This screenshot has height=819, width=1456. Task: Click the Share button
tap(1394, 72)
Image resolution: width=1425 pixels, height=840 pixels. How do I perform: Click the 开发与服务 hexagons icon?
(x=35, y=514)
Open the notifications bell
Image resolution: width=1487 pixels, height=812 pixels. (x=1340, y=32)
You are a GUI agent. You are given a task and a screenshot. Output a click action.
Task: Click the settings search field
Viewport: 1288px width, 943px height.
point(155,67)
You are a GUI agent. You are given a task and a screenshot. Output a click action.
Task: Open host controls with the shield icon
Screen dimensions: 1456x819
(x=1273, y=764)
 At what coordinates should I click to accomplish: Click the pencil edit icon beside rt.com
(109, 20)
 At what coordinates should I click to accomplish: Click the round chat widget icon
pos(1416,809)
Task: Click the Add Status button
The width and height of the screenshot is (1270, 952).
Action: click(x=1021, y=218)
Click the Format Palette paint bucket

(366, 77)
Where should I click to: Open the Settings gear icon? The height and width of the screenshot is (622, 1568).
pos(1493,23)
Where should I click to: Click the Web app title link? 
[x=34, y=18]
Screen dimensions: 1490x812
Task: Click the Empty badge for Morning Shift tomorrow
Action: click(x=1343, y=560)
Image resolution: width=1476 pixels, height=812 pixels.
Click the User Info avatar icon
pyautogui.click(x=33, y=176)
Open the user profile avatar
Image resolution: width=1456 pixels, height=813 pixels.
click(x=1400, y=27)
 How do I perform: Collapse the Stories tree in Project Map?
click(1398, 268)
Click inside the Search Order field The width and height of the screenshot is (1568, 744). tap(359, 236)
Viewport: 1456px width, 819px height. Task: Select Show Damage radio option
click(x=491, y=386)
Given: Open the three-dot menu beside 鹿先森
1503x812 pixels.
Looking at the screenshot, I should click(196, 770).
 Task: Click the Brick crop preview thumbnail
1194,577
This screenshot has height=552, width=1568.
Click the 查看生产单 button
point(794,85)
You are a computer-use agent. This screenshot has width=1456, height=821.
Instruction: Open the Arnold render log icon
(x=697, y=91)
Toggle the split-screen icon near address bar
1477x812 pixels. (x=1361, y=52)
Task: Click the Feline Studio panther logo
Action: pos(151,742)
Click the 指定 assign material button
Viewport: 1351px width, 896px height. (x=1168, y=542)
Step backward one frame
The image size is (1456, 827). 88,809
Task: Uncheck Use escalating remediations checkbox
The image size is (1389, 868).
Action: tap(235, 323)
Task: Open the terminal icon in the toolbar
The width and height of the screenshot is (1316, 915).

= Assigned task =
Nothing should appear in the answer except the lines from the one containing "Task: Click the Brick crop preview thumbnail" to the end of the data above, reproduced exactly.

= Result of the task =
 Task: Click the Brick crop preview thumbnail
1194,577
This screenshot has height=552, width=1568.
Click the 查看生产单 button
point(794,85)
You are a computer-use agent. This screenshot has width=1456, height=821.
Instruction: Open the Arnold render log icon
(x=697, y=91)
Toggle the split-screen icon near address bar
1477x812 pixels. (x=1361, y=52)
Task: Click the Feline Studio panther logo
Action: pos(151,742)
Click the 指定 assign material button
Viewport: 1351px width, 896px height. (x=1168, y=542)
Step backward one frame
The image size is (1456, 827). 88,809
Task: Uncheck Use escalating remediations checkbox
The image size is (1389, 868).
Action: tap(235, 323)
Task: Open the terminal icon in the toolbar
The width and height of the screenshot is (1316, 915).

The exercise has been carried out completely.